I stopped for refreshment at a little kneipe and had an Eisschokolate (ice chocolate) and a cake, and just reveled in the moment. After that little break, I thought I had enough energy to set off. I walked and walked and walked. I took another journaling break on a shady, wildflower-covered grassy knoll across from the path, not 15 feet from the water. I seriously felt like that meadow scene from Twilight (filmed on the golf course at Griffin Park in Los Angeles), where Bella and Edward lie in the wildflower-covered grass and look at each other, and the crane spirals the camera up--it's one of my favorite scenes in the movie. I wrote out the entire song of Jackson Browne's "Rock Me on the Water" out in my journal, since it seemed to fit my mood exactly.
I kept on walking and walking and walking, passing a lot of cyclists, going through little woodsey areas, just following the water around, thinking, ruminating on the beauty around me. After a while, I came to the town of Berg where the path continued out toward a street in the township itself, and continued to follow the signs to the chapel. And kept following--and kept following. I entered this wood out of a fairy tale. The most recent fairy-tale like book I've read was The Book of Lost Things, and I began to feel like the boy who has unknowingly stumbled into a world he thought belonged only in his imagination. The odd cyclist came down the path, or the hiking family, but there were several moments when it was me and the woods. And that was wonderful. I was reminded of Muir Woods--the tall trees scraping the sky, again, surrounding me. Only the blue coolness in the air hinted at the presence of a lake not far off.
The path diverged several times, forking off in a Robert Frost sort of way, but this time, I took the path well-travelled by, since my destination was a well-travelled one. I thought about the irony of this choice in the Frostian context. Finally, I saw this sight emerging into the trees, like a castle. But it was the Votive Chapel. Some cyclists were hitching their bikes down the stairs toward the chapel, and I followed them down the path. Just in front of the Votive Chapel is the cross, erected by Ludwig's mother, in the shallow end of the water, marking where they found Ludwig's body. The chapel was QUITE beautiful, especially for something so out of the way. It was very reminescent of Neuschwanstein, and I shook my head and tsked, "Ludwig, Ludwig, Ludwig." It's curious how everything to do with King Ludwig is so far out of the way from everything. He even died in an obscure place, and not intentionally! I'm not sure what the cause-and-effect of this is, but this is Europe, and every township certainly dates before King Ludwig II. He was really into the isolation of the forest medieval.

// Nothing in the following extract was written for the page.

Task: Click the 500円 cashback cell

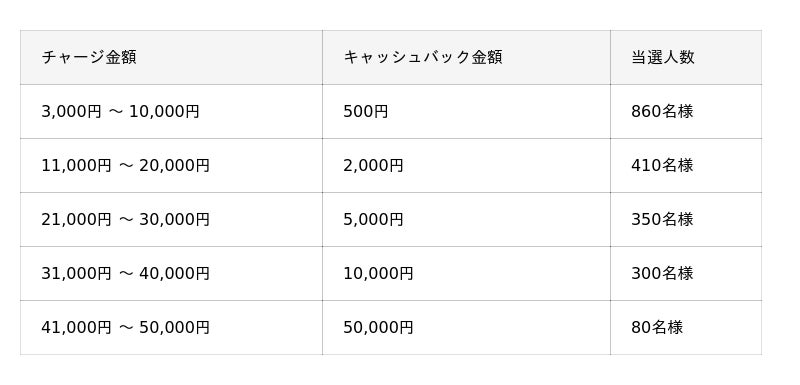Action: click(466, 111)
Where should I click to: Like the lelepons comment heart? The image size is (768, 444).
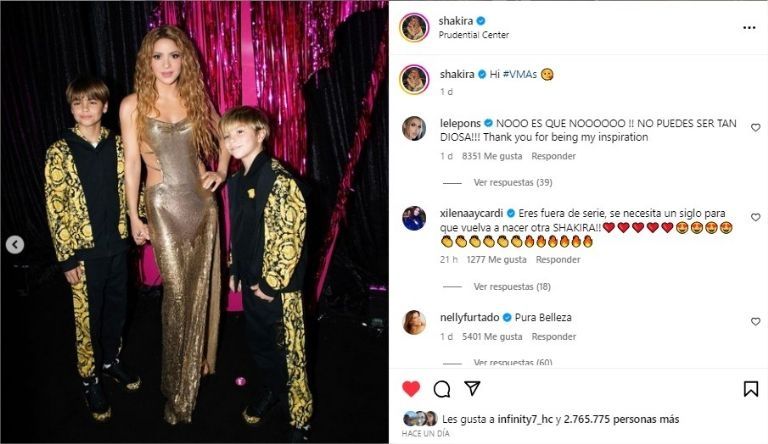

After I saw my sights, I returned through the woods, not really wanting to leave. I had a Coke at the Cafe Schloss Berg overlooking the water, and judged myself hydrated enough to make the hike back. By this time (around 4ish), a lot more people had set up beach spots. A dad was helping his pre-teen son surf on that boat thingy, little girls were splashing in the water. . . . idyllic.
(Editing note: I'm having some issues with the format of this post. I apologize for any difficulty in its readability.)